**WHAT THE TASK REQUIRES**
Search the data below for the string "computer". Extract every line that contains it.

(Saved entries)
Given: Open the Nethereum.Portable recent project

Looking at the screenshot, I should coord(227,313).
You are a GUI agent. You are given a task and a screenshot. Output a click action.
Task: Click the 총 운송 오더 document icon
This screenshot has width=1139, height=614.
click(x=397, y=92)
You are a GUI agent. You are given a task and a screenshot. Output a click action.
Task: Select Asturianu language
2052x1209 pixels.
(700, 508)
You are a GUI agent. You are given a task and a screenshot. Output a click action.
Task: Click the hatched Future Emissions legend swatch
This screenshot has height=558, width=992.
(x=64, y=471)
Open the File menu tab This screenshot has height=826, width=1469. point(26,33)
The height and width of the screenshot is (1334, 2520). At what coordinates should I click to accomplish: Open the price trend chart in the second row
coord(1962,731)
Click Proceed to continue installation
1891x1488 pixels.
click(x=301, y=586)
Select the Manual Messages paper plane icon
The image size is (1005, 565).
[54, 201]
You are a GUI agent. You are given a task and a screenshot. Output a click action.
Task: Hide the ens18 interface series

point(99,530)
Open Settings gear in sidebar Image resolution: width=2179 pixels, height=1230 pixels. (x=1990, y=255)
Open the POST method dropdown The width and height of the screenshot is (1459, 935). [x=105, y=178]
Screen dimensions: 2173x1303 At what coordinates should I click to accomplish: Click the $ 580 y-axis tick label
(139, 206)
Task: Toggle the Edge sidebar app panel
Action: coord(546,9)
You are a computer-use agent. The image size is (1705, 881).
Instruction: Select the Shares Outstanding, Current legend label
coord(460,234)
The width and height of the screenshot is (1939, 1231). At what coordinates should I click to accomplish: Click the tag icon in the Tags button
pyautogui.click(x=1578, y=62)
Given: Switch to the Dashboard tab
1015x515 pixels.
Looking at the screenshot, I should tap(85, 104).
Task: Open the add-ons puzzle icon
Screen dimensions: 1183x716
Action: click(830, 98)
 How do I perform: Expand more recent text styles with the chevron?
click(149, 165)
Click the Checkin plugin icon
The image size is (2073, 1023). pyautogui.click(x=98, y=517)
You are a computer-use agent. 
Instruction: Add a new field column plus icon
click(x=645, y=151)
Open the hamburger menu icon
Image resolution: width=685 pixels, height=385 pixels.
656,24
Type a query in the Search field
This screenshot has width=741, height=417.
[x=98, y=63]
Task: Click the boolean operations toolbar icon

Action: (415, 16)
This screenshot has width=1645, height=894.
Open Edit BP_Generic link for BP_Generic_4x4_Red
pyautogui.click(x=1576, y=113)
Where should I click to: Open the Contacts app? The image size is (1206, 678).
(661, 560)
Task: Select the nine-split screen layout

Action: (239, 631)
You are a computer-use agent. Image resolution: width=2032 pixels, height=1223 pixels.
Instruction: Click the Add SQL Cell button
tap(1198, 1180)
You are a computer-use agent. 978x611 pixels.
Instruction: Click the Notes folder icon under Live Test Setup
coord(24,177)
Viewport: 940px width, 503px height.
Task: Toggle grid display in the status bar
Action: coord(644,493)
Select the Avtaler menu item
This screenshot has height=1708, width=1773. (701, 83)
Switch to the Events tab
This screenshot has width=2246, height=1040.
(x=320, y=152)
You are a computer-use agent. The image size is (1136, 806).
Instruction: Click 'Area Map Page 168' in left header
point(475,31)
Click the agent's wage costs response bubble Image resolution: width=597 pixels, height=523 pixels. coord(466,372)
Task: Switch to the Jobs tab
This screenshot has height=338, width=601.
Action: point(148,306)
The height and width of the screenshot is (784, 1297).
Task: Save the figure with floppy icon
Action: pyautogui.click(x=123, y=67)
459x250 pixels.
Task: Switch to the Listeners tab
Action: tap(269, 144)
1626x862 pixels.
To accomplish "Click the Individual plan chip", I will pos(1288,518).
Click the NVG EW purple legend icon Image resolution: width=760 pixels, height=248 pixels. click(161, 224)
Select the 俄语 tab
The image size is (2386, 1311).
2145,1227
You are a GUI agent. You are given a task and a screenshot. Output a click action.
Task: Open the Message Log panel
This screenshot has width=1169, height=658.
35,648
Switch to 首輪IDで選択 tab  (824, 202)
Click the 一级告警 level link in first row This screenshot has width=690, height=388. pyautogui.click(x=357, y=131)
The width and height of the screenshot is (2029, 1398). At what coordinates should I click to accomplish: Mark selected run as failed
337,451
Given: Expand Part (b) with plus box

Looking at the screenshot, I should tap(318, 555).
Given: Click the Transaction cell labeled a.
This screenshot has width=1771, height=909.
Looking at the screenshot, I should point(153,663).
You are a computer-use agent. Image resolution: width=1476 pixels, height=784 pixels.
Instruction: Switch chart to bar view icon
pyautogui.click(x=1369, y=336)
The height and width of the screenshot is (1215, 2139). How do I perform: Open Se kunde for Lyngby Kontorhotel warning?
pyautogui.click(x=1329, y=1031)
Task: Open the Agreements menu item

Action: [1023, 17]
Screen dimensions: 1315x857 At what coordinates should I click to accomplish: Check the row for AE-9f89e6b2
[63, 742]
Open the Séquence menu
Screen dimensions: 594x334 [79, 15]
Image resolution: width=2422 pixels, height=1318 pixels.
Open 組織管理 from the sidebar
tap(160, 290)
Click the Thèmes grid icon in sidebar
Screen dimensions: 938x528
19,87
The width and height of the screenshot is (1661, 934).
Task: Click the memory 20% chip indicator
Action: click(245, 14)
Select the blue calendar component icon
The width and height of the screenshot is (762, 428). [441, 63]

**RESULT OF THIS TASK**
You are a computer-use agent. The image size is (1705, 881).
You are a computer-use agent. 
You are a computer-use agent. Image resolution: width=2032 pixels, height=1223 pixels.
You are a computer-use agent. 978x611 pixels.
You are a computer-use agent. The image size is (1136, 806).
You are a computer-use agent. Image resolution: width=1476 pixels, height=784 pixels.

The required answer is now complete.